What is in the datafiles?
Overview
Teaching: 5 min
Exercises: 5 minQuestions
How do I inspect these files to see what is in them?
Objectives
To be able to see what objects are in the data files
To be able to see how big these files are and how much space these object take up.
This part of the lesson will be done from within the CMSSW docker container. All commands will be typed inside that environment.
Go to your CMSSW area
If you completed the lesson on Docker you should already have a working CMSSW area, if your operating system allows.
Restart your existing my_od
container with:
docker start -i my_od
Make sure you are in the CMSSW_7_6_7/src
area; if needed change the directory:
cd /code/CMSSW_7_6_7/src
edmXXX tools
CMS uses a set of homegrown tools to interact with the AOD format, all of which are prefixed by edm, which stands for Event Data Model. We will not show you all of them, but introduce a few to give you an idea of what can be done.
edmDumpEventContent
The edmXXX tools take as an argument the full path to a file. Following a similar approach to the previous module, we’ve chosen one of the Monte Carlo files to test, but these commands would equally well with a data file.

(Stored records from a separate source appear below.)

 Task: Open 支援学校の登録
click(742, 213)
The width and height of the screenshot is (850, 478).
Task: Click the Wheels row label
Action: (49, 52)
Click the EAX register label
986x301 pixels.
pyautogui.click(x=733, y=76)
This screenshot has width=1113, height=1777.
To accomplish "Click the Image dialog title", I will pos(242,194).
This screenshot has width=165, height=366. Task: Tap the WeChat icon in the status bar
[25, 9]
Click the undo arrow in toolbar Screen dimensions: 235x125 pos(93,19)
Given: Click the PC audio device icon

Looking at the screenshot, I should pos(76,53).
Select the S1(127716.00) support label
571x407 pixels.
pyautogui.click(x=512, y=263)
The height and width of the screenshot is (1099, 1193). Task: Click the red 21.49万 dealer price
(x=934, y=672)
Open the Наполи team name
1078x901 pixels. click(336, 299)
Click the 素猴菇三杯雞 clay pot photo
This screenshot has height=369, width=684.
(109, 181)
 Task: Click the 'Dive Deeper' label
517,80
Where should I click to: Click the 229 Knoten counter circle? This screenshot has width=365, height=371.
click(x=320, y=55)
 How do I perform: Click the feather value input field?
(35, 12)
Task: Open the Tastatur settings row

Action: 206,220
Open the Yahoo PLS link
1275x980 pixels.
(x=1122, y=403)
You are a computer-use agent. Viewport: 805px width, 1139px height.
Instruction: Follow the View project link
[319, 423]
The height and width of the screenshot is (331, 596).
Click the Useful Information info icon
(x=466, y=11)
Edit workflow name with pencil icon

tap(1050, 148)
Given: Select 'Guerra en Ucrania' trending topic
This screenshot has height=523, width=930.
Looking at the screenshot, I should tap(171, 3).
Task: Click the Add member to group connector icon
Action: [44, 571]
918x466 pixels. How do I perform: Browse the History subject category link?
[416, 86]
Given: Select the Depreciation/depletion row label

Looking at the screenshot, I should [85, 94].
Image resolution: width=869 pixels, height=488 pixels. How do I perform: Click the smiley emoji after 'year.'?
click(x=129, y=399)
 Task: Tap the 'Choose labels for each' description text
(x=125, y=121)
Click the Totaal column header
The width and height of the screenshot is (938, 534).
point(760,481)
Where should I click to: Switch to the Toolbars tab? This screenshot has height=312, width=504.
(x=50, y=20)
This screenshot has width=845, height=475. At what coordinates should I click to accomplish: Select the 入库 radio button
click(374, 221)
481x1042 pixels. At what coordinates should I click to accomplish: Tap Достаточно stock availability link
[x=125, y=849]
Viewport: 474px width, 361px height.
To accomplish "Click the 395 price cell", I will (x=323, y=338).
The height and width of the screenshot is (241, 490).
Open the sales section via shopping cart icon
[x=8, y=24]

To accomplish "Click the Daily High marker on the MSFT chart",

Let’s start by using edmDumpEventContent
and looking at the options
edmDumpEventContent --help
Usage: edmDumpEventContent [options] templates.root
Prints out info on edm file.
Options:
-h, --help show this help message and exit
--name print out only branch names
--all Print out everything: type, module, label, process, and
branch name
--lfn Force LFN2PFN translation (usually not necessary)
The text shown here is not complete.